My particular style of hair dressing has recently been described as cross-gender and I really loved that. Androgyny really appeals to me and I think we’ll see much more cuts and styles talking to this throughout 2019. It’s very refreshing. I think it’s also given women a more strength to be more expressive with their haircuts.

What’s trending with hairstyles this year?  

I don’t think there are set trends anymore. Things move and shift from season to season. Experimentation with cutting has been a large part of the hair conversation. It allows us as hair stylists to embrace individuality in each person we work with. Creating a cookie cutter look isn’t how I like to work. It is also why I love working with Vetements. They bring together such a fantastically broad range of individuals.

How do you keep an eye on trends?

I tend not to focus on what is going on around me. When I was younger I used to pigeon hole myself into developing one type of style. Now I find it easier to work intuitively in the moment.

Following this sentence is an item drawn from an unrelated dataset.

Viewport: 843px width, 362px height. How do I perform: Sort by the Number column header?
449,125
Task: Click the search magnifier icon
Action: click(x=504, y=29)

It is a lot more reactionary, when I’m looking at the person.

When creating a look like the one I have done this season for Vetements, Demna and I spend a lot of time talking about the looks and his inspiration. The inspiration for the collection is always very strong and personal. It’s a vital part for me to understand. It’s all about reacting to the direction the designer has. I’ve found my work has been better since I’ve done that.

What are your go-to hair styling tools or methods? 

Diffusing – Embracing those natural textures, doing away with brushes. I’ve done a lot of diffused drying with heavy conditioners. This creates a very lived in texture which I love. It also helps create volume. When blow drying, I only use the Dyson Supersonic hair dryer professional edition. The different thing about the Dyson diffuser is that it has actually been designed for the hair dryer. Other machines tend to sell diffusers separately. The way the air comes out is gentle and even. This enhances the hair’s natural texture perfectly.

Beyond using a diffuser, the Aveda ‘Be Curly’ enhancer comes everywhere with me. It has a great oil base. This defines the curls but also gives the hair a nice weight. If I don’t have my ‘Ocean Spritz’ by Wella professionals, I panic! It is great for getting volume, root lift and again, those natural textures. The Oribe texture spray is also brilliant, it comes in both a wet and dry form. This has been great for consumers to create volume and texture. It also allows you to get the air into the style, building up a great shape.

Styling tools are vital in your line of work. Should we be investing more in good quality tools?

A: Good quality styling products and tools are essential. Damaging your hair can make styling much harder, reducing the quality of the final look. We want to get the best reaction out of the hair. Heat damage is a big issue and it is important to find a tool which helps reduce heat damage. The Dyson Supersonic is revolutionary in this sense. The hair dryer will never expose your hair to extreme heat.

Applying texture sprays – what’s your advice to a consumer?

The biggest mistake anyone makes is the application. It is about sectioning the hair off, making sure the hair is of equal wetness, not soaking wet but just a nice damp. Work in the product gently. It’s important to not overdo it. Distribute the products with a wide tooth comb. M The wider the teeth the less tension you apply, avoiding stretching out your natural texture.